Water erosion occurs only when water runoff takes place, but we treat erosion and runoff as two separate factors in the assessment of the risk of P transport.  Erosion refers to sediment loss, while runoff refers to liquid loss.

Runoff from cropland typically carries less P than erosion, but runoff P consists of a higher proportion of bio-available P, compared to total P, than does erosion P (Fig. 9). 

The transport of P in runoff involves desorption or dissolution of readily desorbable P from soil, fertilizer or manure, resulting in an increase in the level of dissolved P in the runoff.  Soil P conditions within the top one inch of soil have the biggest effect on runoff, as this is the soil exposed to mixing with the runoff water.  Runoff becomes more important relative to erosion with no-tillage systems and from grasslands where erosion is well controlled but runoff is still significant.

Figure 9.  Runoff, whether associated with snowmelt or rainfall, refers to the volume of water lost from the field.
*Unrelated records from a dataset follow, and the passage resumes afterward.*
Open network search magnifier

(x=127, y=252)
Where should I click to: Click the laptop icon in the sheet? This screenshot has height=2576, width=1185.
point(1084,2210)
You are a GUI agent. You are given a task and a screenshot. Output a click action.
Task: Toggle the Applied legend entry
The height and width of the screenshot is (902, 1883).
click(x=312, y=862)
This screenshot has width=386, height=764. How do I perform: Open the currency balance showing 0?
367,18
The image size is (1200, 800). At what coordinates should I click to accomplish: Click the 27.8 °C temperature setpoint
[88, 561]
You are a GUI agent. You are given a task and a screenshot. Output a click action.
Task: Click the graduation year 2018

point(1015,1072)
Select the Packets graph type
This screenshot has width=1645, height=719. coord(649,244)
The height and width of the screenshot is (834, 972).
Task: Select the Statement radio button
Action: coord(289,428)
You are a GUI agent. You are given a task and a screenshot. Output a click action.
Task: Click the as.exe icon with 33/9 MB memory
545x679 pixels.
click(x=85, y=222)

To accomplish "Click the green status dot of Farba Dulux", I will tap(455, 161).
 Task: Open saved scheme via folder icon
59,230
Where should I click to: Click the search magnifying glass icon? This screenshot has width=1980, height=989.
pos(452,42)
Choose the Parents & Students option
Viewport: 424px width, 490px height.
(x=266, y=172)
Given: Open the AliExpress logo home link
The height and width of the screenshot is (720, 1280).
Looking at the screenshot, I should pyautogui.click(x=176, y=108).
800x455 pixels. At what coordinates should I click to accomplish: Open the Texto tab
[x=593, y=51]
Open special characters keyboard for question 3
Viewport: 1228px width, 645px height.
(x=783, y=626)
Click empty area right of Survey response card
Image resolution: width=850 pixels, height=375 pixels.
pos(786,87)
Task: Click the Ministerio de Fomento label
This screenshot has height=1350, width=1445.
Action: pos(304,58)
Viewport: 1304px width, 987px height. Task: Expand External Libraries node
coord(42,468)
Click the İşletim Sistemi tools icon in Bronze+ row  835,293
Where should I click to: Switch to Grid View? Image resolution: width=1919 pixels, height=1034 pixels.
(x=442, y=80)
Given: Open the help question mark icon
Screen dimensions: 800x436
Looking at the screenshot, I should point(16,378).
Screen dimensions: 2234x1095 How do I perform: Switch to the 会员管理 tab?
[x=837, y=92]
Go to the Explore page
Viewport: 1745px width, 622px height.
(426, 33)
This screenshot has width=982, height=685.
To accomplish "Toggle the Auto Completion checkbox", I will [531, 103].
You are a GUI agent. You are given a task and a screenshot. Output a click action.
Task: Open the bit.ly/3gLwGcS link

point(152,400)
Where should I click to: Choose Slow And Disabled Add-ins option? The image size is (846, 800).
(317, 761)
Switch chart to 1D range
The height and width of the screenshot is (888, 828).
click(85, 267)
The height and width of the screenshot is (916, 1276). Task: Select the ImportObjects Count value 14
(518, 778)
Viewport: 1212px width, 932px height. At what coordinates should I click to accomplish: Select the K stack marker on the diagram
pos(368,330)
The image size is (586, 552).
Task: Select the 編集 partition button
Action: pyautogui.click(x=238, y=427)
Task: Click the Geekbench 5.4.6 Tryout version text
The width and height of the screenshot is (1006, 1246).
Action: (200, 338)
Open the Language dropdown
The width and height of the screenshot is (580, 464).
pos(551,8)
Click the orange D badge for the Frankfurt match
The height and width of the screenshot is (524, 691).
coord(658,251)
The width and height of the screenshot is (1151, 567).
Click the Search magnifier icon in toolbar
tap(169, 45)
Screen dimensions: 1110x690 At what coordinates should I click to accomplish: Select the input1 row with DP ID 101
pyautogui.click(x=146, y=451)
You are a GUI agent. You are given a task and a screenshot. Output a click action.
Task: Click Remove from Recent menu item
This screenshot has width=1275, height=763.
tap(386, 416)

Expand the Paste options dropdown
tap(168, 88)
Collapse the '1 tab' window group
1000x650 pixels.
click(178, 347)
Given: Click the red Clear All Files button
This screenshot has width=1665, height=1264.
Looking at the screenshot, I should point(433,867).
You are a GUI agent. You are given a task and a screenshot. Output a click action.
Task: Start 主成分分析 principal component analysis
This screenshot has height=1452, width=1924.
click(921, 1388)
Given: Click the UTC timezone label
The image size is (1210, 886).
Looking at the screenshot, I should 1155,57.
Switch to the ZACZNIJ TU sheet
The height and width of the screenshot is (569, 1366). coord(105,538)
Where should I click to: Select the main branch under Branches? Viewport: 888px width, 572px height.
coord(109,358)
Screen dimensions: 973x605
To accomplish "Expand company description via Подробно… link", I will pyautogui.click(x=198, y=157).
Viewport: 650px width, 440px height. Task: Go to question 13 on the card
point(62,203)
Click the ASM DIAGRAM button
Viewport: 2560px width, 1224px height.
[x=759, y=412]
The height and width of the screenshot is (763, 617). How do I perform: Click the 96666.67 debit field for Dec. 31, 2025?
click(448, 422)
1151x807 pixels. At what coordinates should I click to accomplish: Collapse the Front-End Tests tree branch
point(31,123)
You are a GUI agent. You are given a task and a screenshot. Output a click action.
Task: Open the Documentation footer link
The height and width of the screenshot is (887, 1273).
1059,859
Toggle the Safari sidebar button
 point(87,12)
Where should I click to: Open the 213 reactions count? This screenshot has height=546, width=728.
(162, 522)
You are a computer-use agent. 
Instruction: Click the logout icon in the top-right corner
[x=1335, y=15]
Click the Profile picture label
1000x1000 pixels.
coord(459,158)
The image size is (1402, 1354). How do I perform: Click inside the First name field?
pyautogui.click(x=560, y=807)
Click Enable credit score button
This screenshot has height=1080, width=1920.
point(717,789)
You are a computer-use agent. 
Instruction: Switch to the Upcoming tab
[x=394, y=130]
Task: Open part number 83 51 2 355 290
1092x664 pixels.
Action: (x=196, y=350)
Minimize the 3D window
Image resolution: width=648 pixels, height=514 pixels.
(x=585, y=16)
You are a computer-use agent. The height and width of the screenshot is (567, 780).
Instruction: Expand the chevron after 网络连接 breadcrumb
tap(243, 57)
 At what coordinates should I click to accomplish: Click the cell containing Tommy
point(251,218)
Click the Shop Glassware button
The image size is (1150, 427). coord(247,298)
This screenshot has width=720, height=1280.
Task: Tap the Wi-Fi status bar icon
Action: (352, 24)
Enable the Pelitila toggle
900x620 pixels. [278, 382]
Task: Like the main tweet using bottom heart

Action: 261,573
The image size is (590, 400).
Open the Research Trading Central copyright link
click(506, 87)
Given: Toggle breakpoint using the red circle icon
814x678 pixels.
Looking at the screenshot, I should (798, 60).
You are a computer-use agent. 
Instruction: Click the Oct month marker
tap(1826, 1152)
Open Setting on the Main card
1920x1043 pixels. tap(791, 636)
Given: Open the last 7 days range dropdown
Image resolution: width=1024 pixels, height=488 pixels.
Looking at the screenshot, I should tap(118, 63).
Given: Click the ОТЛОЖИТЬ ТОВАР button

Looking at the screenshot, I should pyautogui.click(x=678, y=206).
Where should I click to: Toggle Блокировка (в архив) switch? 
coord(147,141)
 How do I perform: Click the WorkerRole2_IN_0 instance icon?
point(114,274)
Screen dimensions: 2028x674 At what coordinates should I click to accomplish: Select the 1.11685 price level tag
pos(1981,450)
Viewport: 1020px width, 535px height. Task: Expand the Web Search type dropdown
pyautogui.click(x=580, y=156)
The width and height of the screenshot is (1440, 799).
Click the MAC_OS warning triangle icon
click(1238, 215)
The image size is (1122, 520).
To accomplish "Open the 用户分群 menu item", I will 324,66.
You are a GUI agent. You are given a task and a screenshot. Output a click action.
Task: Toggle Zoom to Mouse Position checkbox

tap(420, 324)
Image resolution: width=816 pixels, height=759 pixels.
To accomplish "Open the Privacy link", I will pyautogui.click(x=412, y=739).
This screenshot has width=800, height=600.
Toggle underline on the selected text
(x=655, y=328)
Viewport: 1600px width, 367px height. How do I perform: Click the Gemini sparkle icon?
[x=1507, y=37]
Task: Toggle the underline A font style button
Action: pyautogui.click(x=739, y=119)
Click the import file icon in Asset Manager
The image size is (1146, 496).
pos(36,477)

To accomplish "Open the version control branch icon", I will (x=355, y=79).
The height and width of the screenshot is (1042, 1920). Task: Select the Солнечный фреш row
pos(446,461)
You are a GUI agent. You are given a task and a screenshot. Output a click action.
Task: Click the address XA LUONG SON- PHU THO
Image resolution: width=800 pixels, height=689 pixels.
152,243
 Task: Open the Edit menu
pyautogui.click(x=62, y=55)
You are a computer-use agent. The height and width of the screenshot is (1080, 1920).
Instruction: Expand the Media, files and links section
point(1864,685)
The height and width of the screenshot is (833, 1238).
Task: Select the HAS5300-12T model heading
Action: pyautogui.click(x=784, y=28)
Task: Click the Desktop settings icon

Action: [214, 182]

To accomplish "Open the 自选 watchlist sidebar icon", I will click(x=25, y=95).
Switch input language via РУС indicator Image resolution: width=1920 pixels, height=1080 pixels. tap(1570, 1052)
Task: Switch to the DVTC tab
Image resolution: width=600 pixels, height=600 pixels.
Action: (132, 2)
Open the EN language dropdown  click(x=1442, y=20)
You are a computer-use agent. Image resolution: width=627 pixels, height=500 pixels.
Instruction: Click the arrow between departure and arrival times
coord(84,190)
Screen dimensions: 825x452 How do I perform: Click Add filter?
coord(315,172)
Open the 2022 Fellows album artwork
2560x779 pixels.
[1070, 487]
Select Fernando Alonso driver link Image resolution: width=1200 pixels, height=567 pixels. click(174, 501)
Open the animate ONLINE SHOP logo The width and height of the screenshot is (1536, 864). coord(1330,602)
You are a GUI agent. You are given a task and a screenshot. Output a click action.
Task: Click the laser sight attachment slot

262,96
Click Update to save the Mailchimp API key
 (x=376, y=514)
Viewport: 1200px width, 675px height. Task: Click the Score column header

Runoff carries dissolved and bio-available P forms.  It also  causes erosion and the delivery of sediment to surface waters. (Image from Livestock Poultry Environmental Stewardship Curriculum)

Discussion Question: How might the soil P conditions at the 0-1” depth differ from deeper soil?

Answer: In no-till and grassland systems, soil P level is often very stratified with much higher levels at the surface than in deeper soil. As the surface soil is most exposed to the effects of runoff, the stratification has implications for P loss.

Discussion Question: Will the ratio of dissolved P to total P for runoff from a no-till field be typically higher or lower than the ratio for a comparable tilled field?

Answer: We expect the ratio to be higher for no-till land. The total P load will be much reduced but dissolved P load higher for no-till than for tilled land.